Is there an electric field around neutral atoms? Even if the atom is neutral (equal numbers of protons and electrons), the electrons and nucleus form an electrical dipole, so there is still an electric field around them, even though the total charge is zero. Is this reasoning correct? So, every atom has an electric field, even if it is too weak? If not, why?
 A: Strictly speaking, yes, I believe neutral atoms have an electric field (though very weak). For example, if you have a hydrogen atom in the ground state, the absolute magnitude of the wave function of the electron decreases exponentially with radius (for a sufficiently large radius), so there is a (very small) positive total charge within a sphere with an arbitrarily large radius.
A: Atoms are in the quantum mechanical regime. The electrons around the nucleus occupy orbitals ( not orbits) i.e. probability loci where a measurement will find an electron.
These orbitals have quantum numbers that give them shape. When the angular momentum quantum number l is equal to zero, the orbital is isotropic and neutrality is maintained. But for higher l values there are shapes, as seen in this table. Thus the negative charge has a shape, that leaves space for the positive charge of the nucleus to come out, creating positive and negative fields. These are the fields that generate the bonds for molecules, solids and liquids.
Edit after comments discussion
It is not simple, because this is a quantum mechanical frame.
Here is a measured orbital distribution for hydrogen , and it is symmetric.

The difference with the images in the table linked above is due to the fact that the experiment shows a time averaged distribution of the probable locations of the single electron around the proton for many randomly oriented hydrogen atoms. At any given time t, the electron will be at a single point with respect to the proton, and a field shape will appear. When two hydrogen atoms approach each other, the proton is not completely shielded by the electron, but an effective potential between the two atoms can be established leading to the bond that makes shared orbitals for the two electrons and creating the stable H2.

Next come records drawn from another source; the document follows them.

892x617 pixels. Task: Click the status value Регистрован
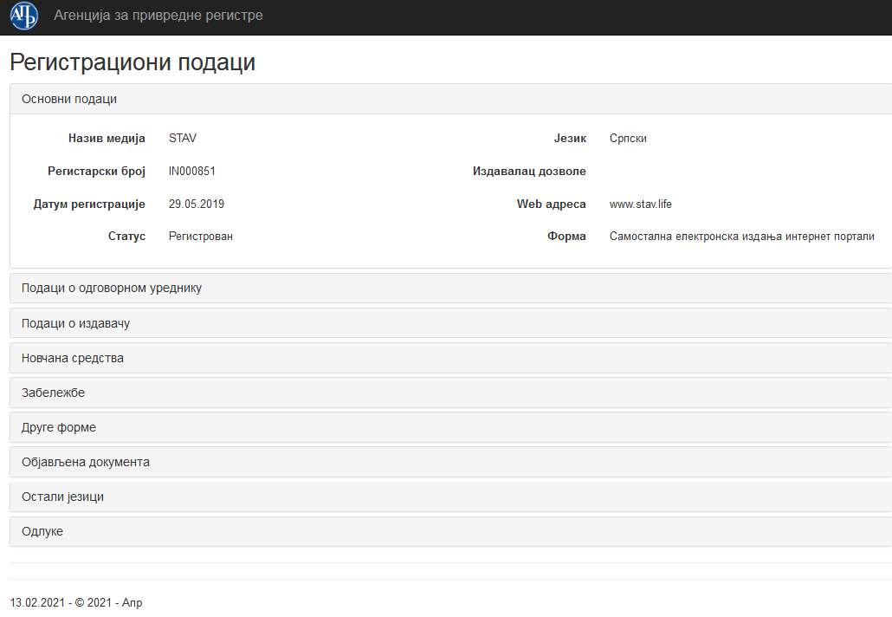[x=201, y=237]
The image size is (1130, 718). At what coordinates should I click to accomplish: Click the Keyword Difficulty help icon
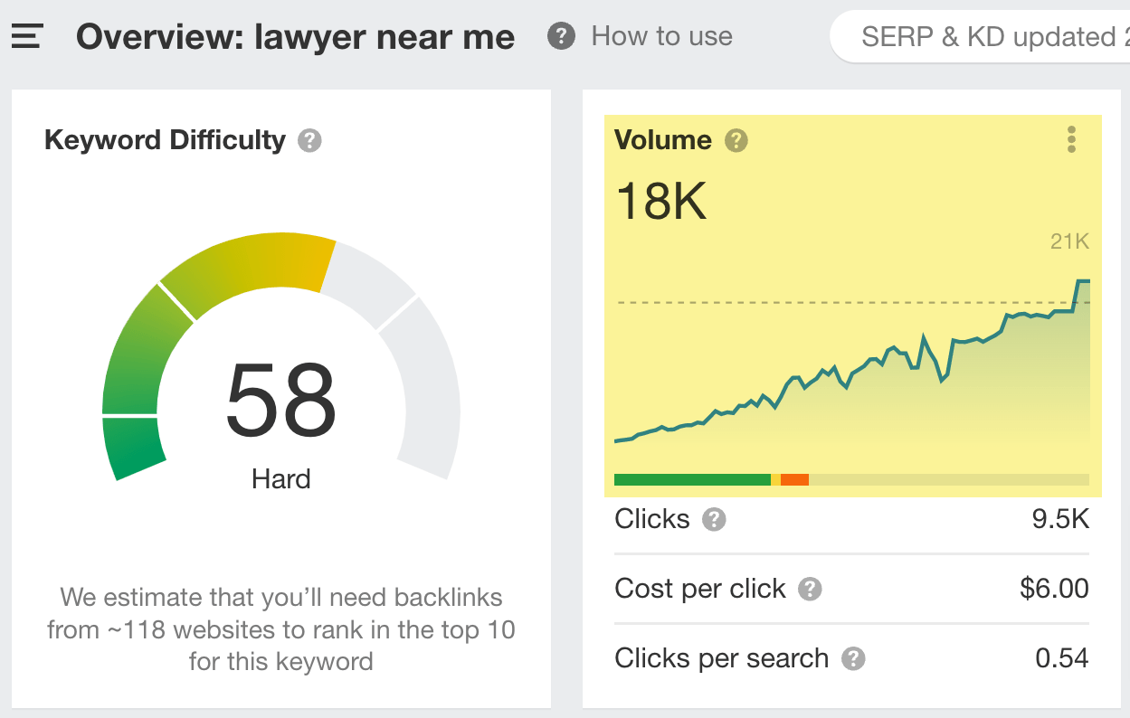pos(308,140)

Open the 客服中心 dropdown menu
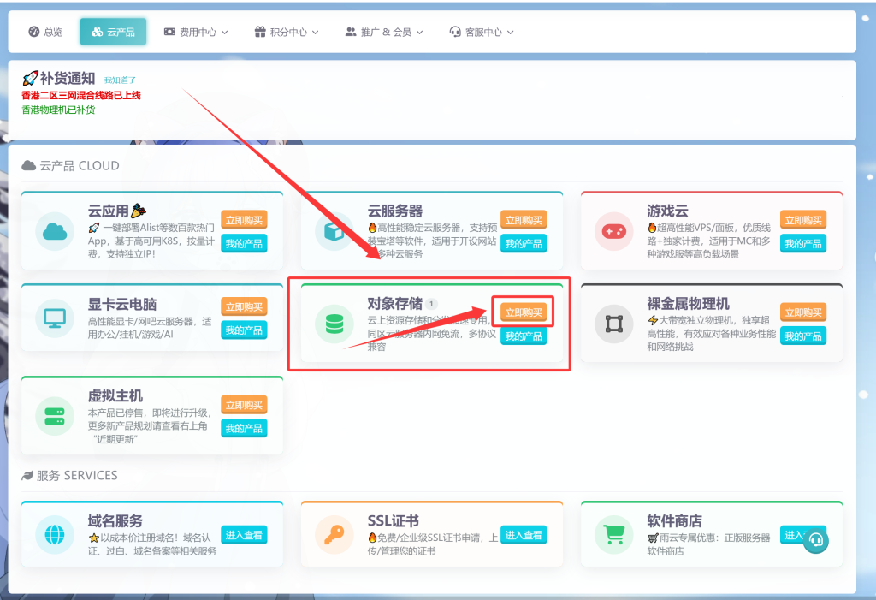[x=482, y=32]
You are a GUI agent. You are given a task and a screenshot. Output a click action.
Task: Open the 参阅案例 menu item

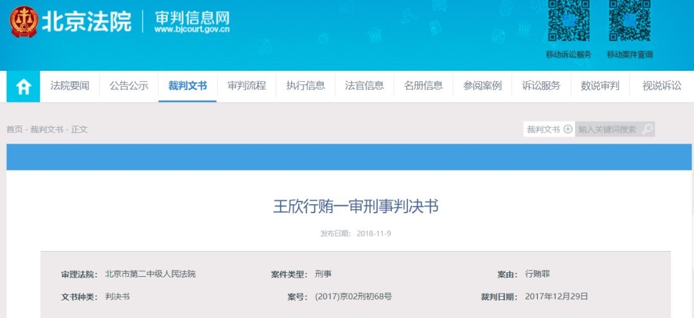(482, 86)
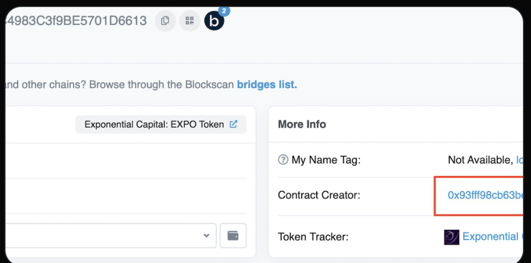Open the bridges list link
This screenshot has width=531, height=263.
pos(267,85)
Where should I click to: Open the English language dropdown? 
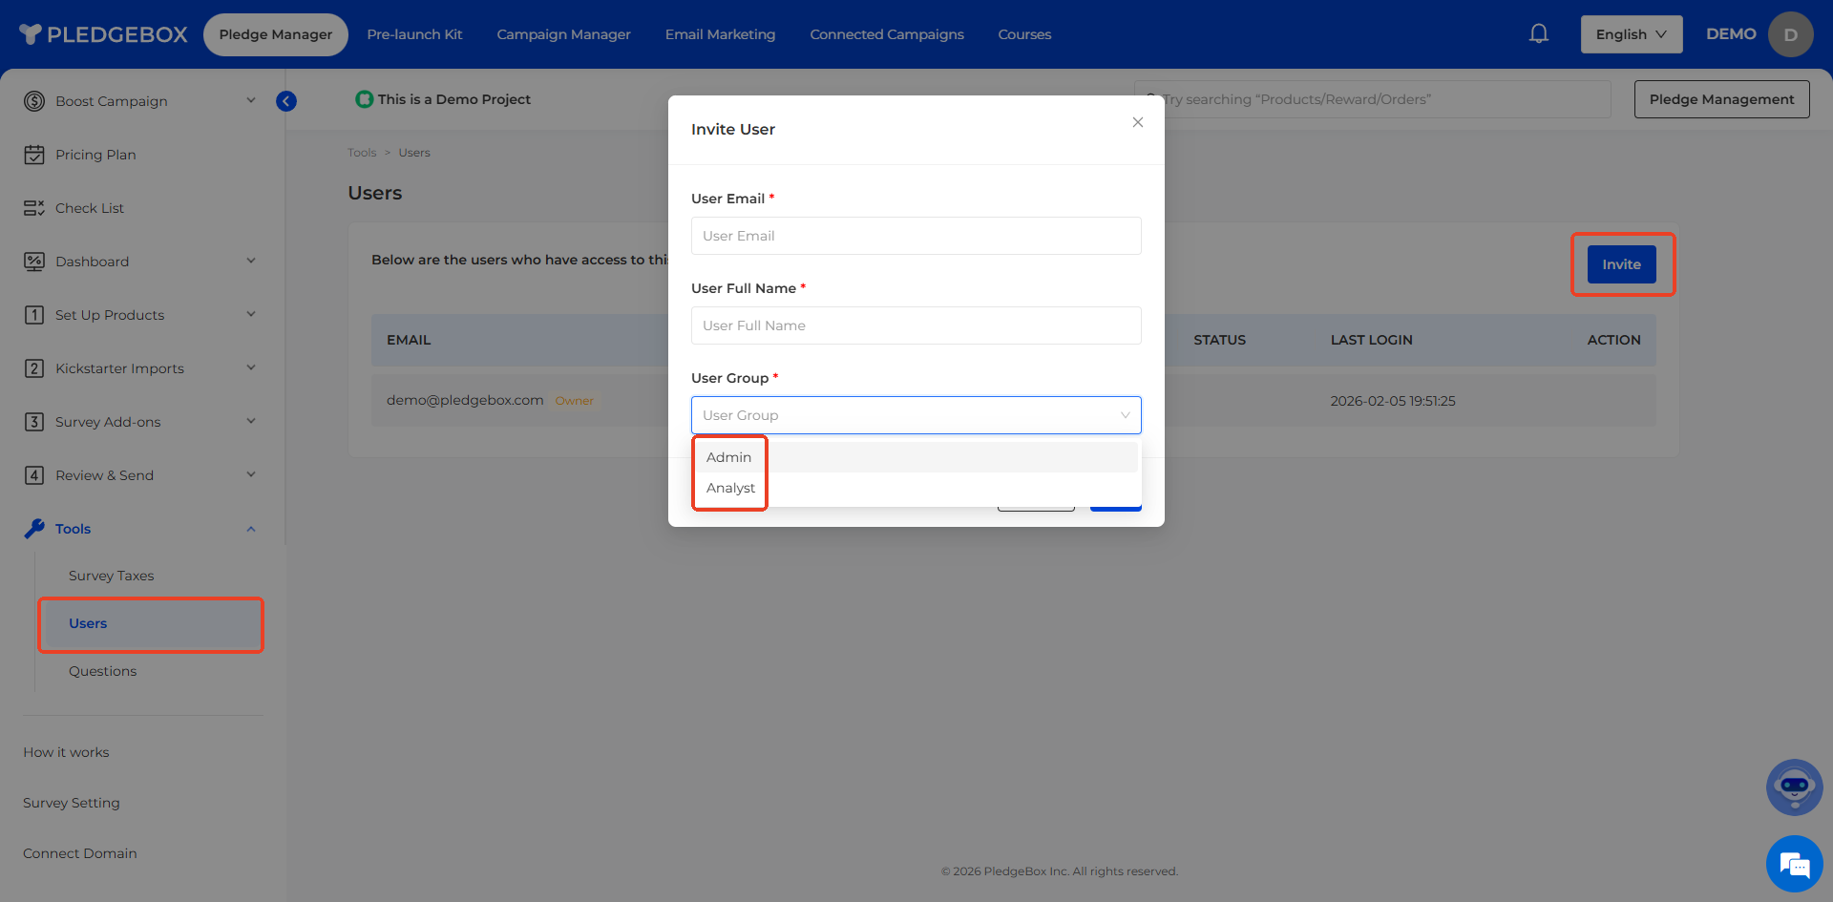(1631, 34)

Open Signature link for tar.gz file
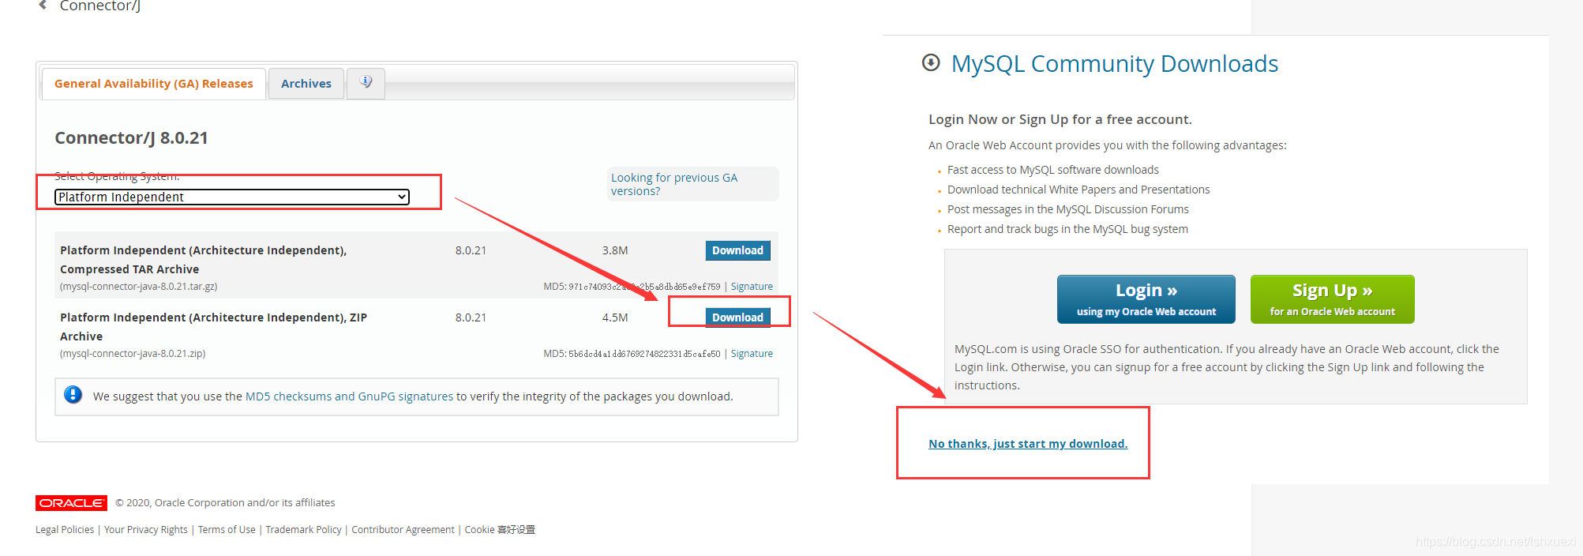752,287
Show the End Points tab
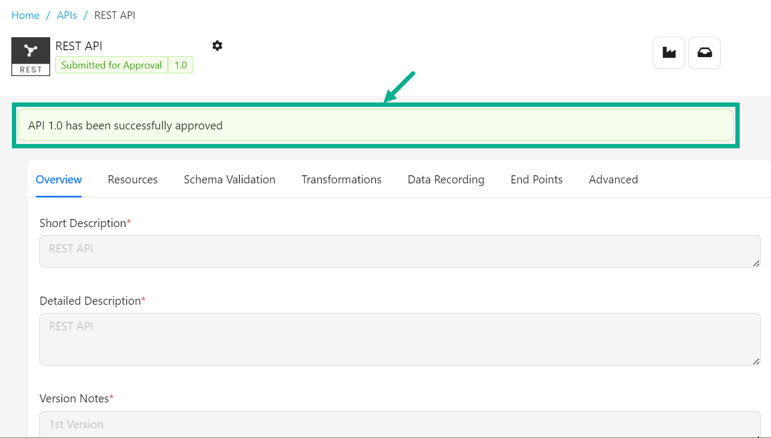771x438 pixels. coord(536,180)

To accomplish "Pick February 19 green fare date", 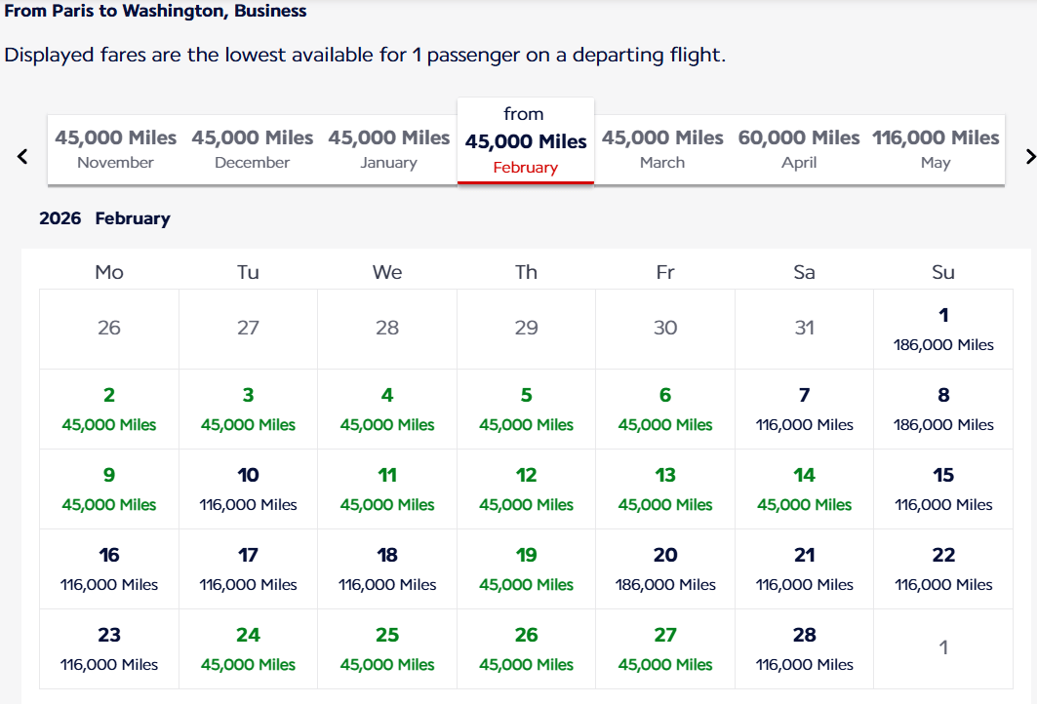I will click(x=526, y=569).
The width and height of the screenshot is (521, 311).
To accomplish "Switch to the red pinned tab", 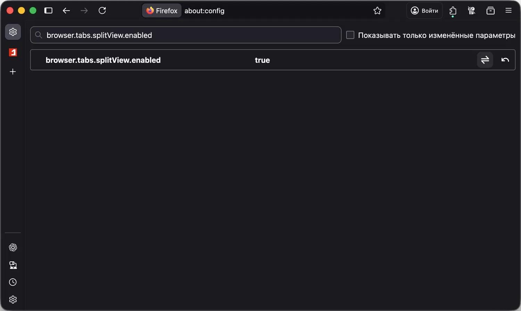I will pyautogui.click(x=13, y=52).

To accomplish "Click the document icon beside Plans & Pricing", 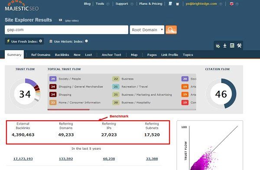I will point(170,3).

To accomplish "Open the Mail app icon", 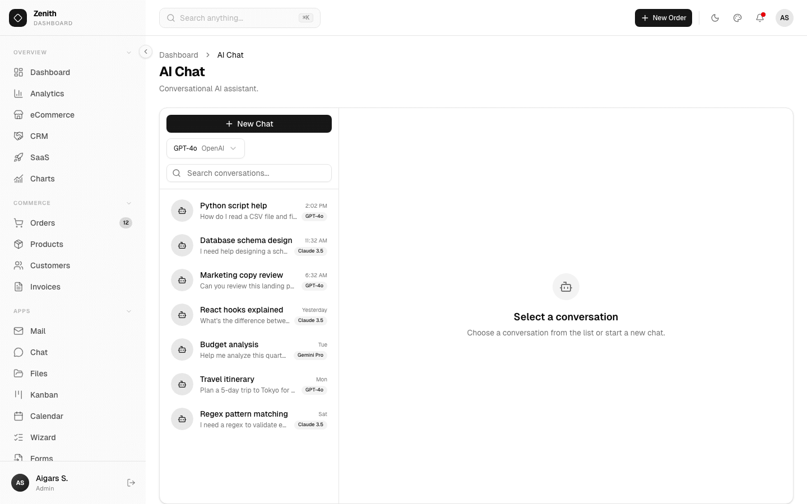I will click(x=19, y=331).
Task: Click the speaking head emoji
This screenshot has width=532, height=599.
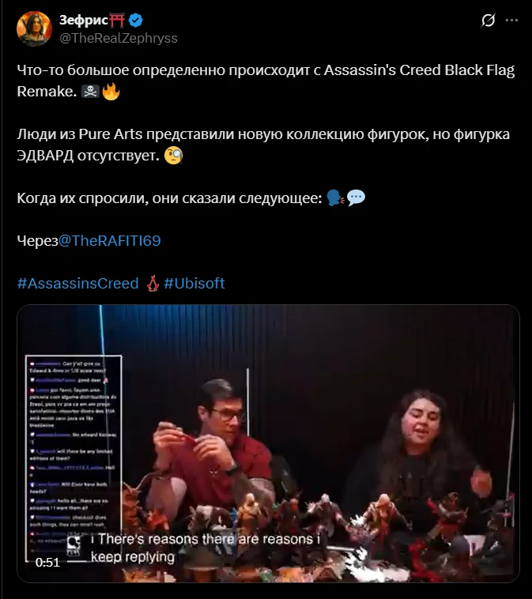Action: pos(335,198)
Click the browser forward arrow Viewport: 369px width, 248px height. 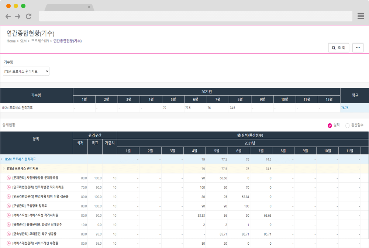tap(18, 16)
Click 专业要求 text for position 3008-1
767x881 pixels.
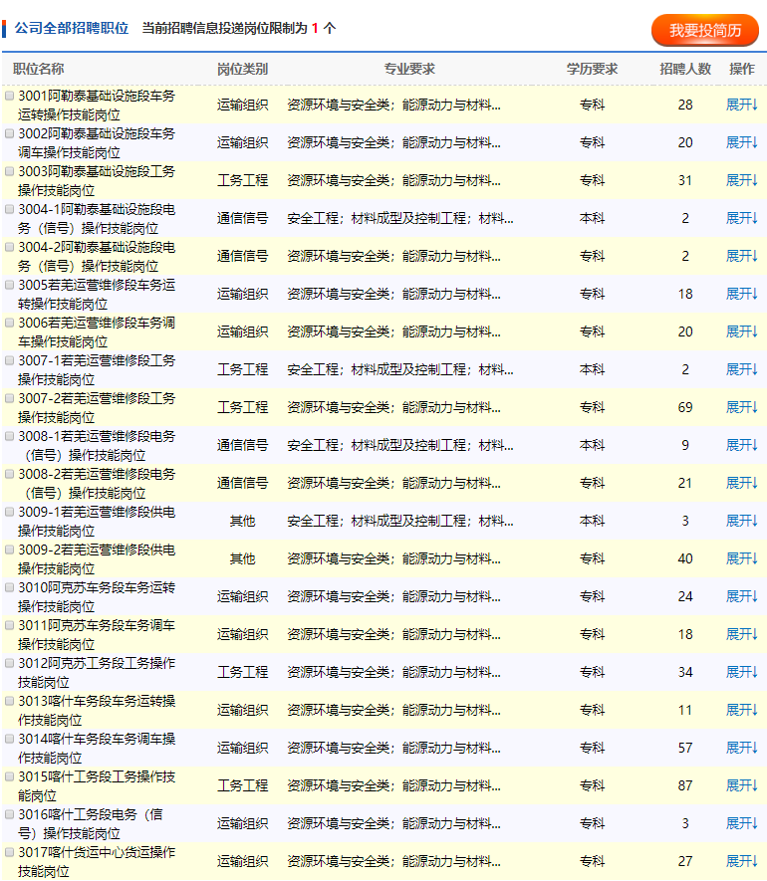click(x=400, y=446)
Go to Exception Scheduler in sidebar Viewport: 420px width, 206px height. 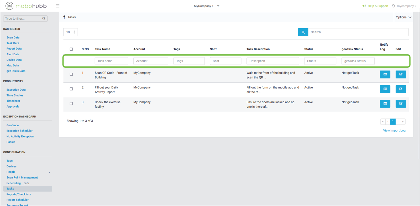(x=19, y=131)
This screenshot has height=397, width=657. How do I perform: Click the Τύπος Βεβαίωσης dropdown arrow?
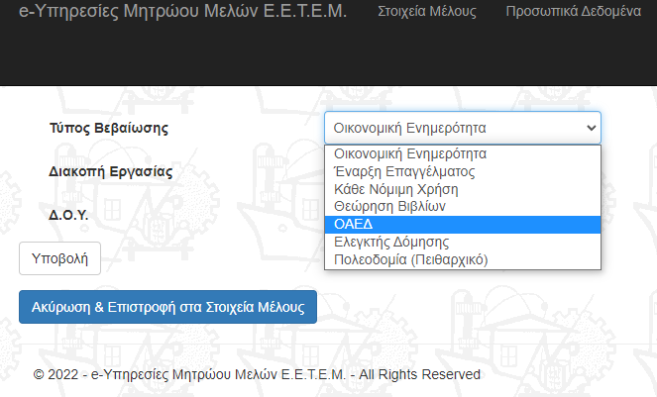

So yes, there is an instantaneous spill over field, whose probable strength that depends on the probabilities given by the orbitals .
A: In an atom the electrons do not have a position. They are delocalised over the whole atom and in the absence of any external field this results in a symmetric charge distribution. So an isolated neutral atom is spherical and has no external field.
However if you bring two atoms near each other then their charge densities will develop fluctuations that are correlated. That is, both atoms will develop small but non-zero fluctuating dipoles and indeed higher multipoles. The interaction between these is the origin of the London dispersion force. So in these circumstances the atoms do have a fluctuating external field, though the long time average still remains zero.